SHORT EXERCISE A —
From the ETF Workshop Q&A, pull out the stretch from "Questions and Answers" through "TeraGrid specification document?".
SHORT EXERCISE B —
Using the ETF Workshop Q&A, decide whether each statement agrees with it: (i) NSF will pay for new resources to be connected to the ETF; (ii) proposals need no matching funds; (iii) the ETF specifications will come out as one single document. Answer yes or no for each and quote the deciding words.
SHORT EXERCISE C —
Carry on the ETF Workshop Q&A from where it stops.

TEXT EXTRACT —
┌──
Questions and Answers from the ETF Workshop held on September 20, 2002

Question:
Where have the meeting slides be posted?

Answer:
The slides presented at the September 20th meeting can be found on the TeraGrid Web site at http://www.TeraGrid.org . They are on the ETF Workshop agenda page.

Question:
I may have missed it, but what's the proposed schedule for the release of the TeraGrid specification document?

Answer:
The ETF specifications will be released as a series of documents on the ETF web site at http://www.TeraGrid.org , rather than as a single, monolithic document. The ETF sites expect to complete the first of these documents in a few weeks, with the complete set finished by the end of the year or early in 2003.

Question:
What types of proposals do you envision? Primarily connectivity with outlying computational resources, experimental equipment, or what? Will there be matching requirements? Are you interested in teams grouping resources together that extend the ETF?

Answer:
We are looking to enhance the diversity of resources available on the ETF, as well as add to its overall capability. We will not be paying for any new, or enhancements to existing, resources to be connected. NSF will only pay for networking costs, the hardware to connect to ETF, and the technical personnel who are needed to deploy the required hardware and software necessary to integrate the resource with ETF. No match is required. If a group proposal can enhance the capability of the ETF, then it will be welcomed.
└──
DATA EXCERPT —
┌──
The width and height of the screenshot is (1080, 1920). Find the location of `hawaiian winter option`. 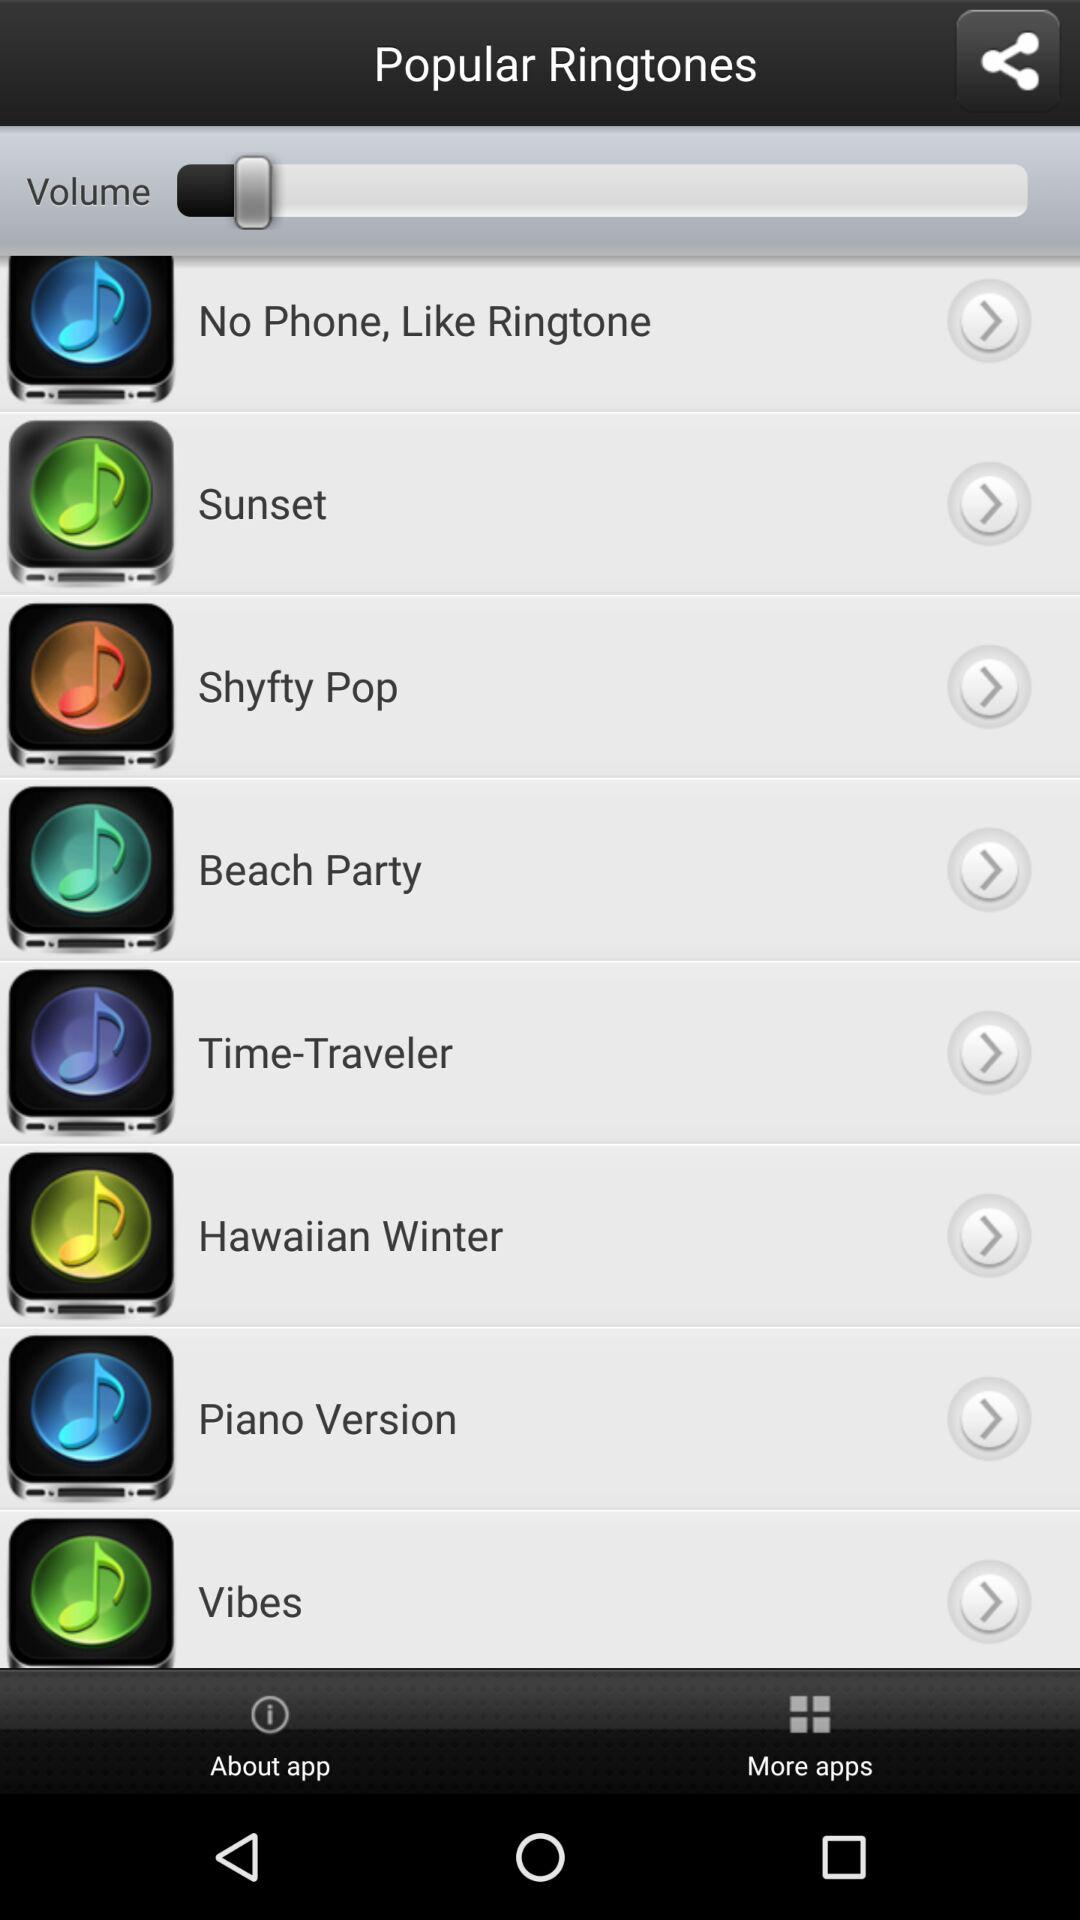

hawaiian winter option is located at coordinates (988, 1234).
└──
OUTPUT A —
Questions and Answers from the ETF Workshop held on September 20, 2002

Question:
Where have the meeting slides be posted?

Answer:
The slides presented at the September 20th meeting can be found on the TeraGrid Web site at http://www.TeraGrid.org . They are on the ETF Workshop agenda page.

Question:
I may have missed it, but what's the proposed schedule for the release of the TeraGrid specification document?

OUTPUT B —
(i) No: "We will not be paying for any new, or enhancements to existing, resources to be connected."
(ii) Yes: "No match is required."
(iii) No: "rather than as a single, monolithic document."

OUTPUT C —
Question:
Intel Pentium/Xeon and AMD processors are the most popular choices for clusters, especially in academia, and are projected to be for the next several years for price/performance reasons. Furthermore, Itanium marketplace acceptance is still unknown and is probably less certain than it was when the Itanium-oriented DTF/ETF proposals were formulated, as evidenced for example by Dell's decision not to build Itanium2-based systems. Thus, will very large compute resources based on commodity Intel Pentium4/Xeon and AMD processors be viable compute resources for ETF sites?

Answer:
We expect that future sites connected to the ETF will represent a diverse set of resources (computing, data and storage, visualization, and instruments). There is no expectation that the processors of future sites be constrained to be Itanium family processors. The original ETF sites chose a homogeneous Itanium2 cluster configuration to simplify software deployment and integration of the initial ETF deployment. Appropriate configurations of future sites will be determined by the unique value they add to the ETF for national use.

Question:
If I understand correctly, FY03 will pay for the networking to make new ETF connections, but you will not pay for ANY personnel (e.g., to resolve the management and./or social issues of becoming part of the ETF). Is this true?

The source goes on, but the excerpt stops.